サロンではスタッフを9名抱える大きな店舗の店長となっていました。私一人で500名くらいのお客様を受け持っていました。今までに述べ3万人くらいは施術したかと思います。ある時、プロ野球選手の方の身体をみる機会があって、それが一般の方の身体と全然違っていて。この身体一つで食っている!この体に命をかけて生きている!というのがものすごく伝わってきたんです。衝撃的な経験でした。プロの世界にいる方々に私が施術をすることで社会貢献につながるんじゃないか!ってその時思ったんです。
サロンでは既にオリジナルのメソッドを確立していたので、スタッフが施術にあたっても安定的に結果が出せるようになっていたんです。それもあって「私にはもっと他にできることがあるんじゃないか」って思うようになったことが理由ですね。

 

―なるほど。そこで、現在のダンサーや役者など表舞台の方をケアするとパフォーマー施術に至るわけですね!

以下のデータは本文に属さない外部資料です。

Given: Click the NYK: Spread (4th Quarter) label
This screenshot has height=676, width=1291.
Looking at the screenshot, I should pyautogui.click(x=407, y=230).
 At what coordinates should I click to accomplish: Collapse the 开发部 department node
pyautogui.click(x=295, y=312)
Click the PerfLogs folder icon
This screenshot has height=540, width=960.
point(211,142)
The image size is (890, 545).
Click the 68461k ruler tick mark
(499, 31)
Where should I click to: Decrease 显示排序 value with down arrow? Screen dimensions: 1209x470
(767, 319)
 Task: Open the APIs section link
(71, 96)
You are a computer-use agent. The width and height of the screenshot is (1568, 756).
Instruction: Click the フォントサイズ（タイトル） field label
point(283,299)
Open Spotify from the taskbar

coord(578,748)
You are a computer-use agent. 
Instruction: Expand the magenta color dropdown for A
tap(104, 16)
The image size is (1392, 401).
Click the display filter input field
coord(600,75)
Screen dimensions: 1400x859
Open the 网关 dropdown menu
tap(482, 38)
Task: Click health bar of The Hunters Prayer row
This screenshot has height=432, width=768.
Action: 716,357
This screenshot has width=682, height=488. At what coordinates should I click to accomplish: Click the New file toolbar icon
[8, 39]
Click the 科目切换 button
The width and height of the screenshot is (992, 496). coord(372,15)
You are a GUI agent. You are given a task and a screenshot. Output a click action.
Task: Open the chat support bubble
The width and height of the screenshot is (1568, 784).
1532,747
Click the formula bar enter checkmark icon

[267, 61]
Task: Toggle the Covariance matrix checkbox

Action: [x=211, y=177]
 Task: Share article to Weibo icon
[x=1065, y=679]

そうなんです!ジムで体を作り込んでいる人やダンスをしている人、自分の身体の動きに敏感な人など、こういった特殊な身体を持つ人は、「パフォーマー矯正」と言われる施術になります。みなさん身体に対する意識が高いからこそ、結果も出るし、施術の効果が倍増するんですね。
パフォーマーの方々が舞台に立った瞬間、観客の反応が違うんです。観ているお客様の反響が私自身に返ってくる、そんな感覚を覚えるんです。もともと、私自身も舞台を見るのが好きですしね。パフォーマーが最高の身体で最高の瞬間を表現することができる、それを支えるのが私の喜びなんだって、気づいたんです。

 

 

―「パフォーマー矯正の綾子!」そんな位置付けですよね(笑)身体に対する意識が高いというのは、自分自身を「商品」にしているからこその感覚ですよね。私も元バレー選手・モデルの経験があるからこそすごくわかります。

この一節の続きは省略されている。